Studie: Bei Mode denken Jugendliche grün und kaufen konventionell

Modeartikel-Geschäft, über dts Nachrichtenagentur
Foto: Modeartikel-Geschäft, über dts Nachrichtenagentur

Berlin – Jugendliche denken in Sachen Mode grün, kaufen aber konventionell: Junge Menschen zwischen 12 und 19 Jahren sind einer Studie der Umweltorganisation Greenpeace zufolge erstaunlich gut über die Probleme bei der Herstellung von Textilien informiert, berichtet der „Spiegel“. Ihr Konsumverhalten ändere das jedoch nicht: So haben mit 96 Prozent der Befragten nahezu alle davon gehört, dass Arbeiter in der Modeindustrie oft unter unwürdigen Bedingungen arbeiten. Dass Bekleidung mit Chemikalien behandelt wird, ist demnach 83 Prozent bekannt.

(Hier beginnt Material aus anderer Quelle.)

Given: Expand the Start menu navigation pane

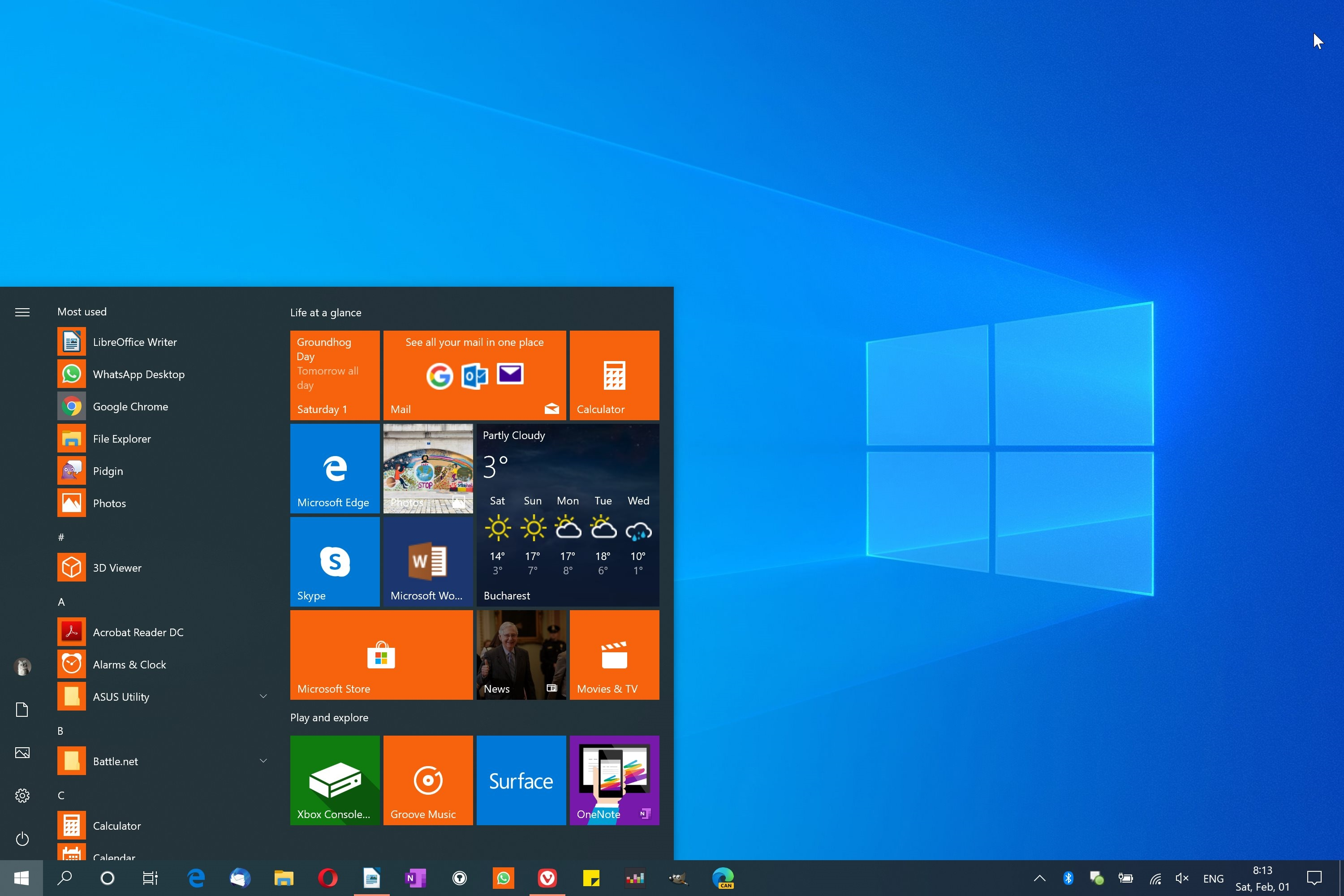Looking at the screenshot, I should 22,312.
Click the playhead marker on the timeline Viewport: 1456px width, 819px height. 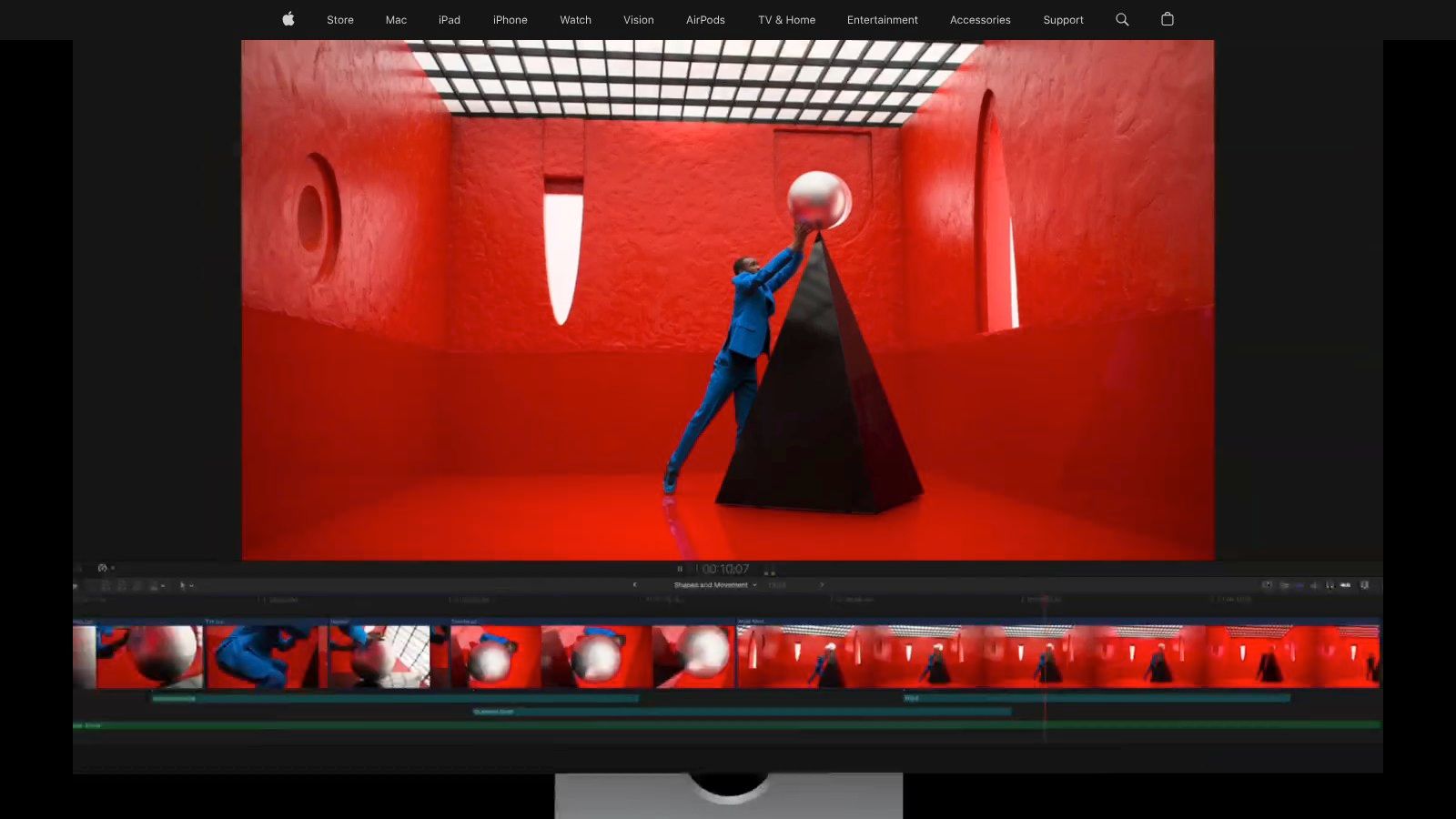(x=1045, y=655)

Und immerhin 74 Prozent haben von negativen Auswirkungen auf die Umwelt gehört. Konsequenzen zögen daraus allerdings die Wenigsten: Nur 13 Prozent der Befragten, also knapp jeder Achte, gab an, beim Kauf auf die Herstellungsbedingungen oder Textilsiegel zu achten. „Gerade junge Konsumenten haben zwar eine Vorstellung davon, wie Kleidung hergestellt wird und welches Elend im Namen der Mode angerichtet wird“, sagte Kirsten Brodde, Textilexpertin bei Greenpeace. „Allerdings blenden sie das aus, wenn es um den konkreten Kauf eines Kleidungsstücks geht.“ Ein Grund für dieses Verhalten könnte laut der Studie sein, dass Alternativen, nämlich Secondhand-Nutzung, Recycling oder der Kauf von sogenannter Eco-Fashion, immer noch mit Vorurteilen behaftet ist. Im Schnitt kauft jeder Deutsche fünf neue Kleidungsstücke im Monat, Jugendliche eher mehr. Die Hälfte aller Jugendlichen gibt bis zu 40 Euro, die Älteren vermehrt sogar über 50 Euro im Monat für Kleidung aus.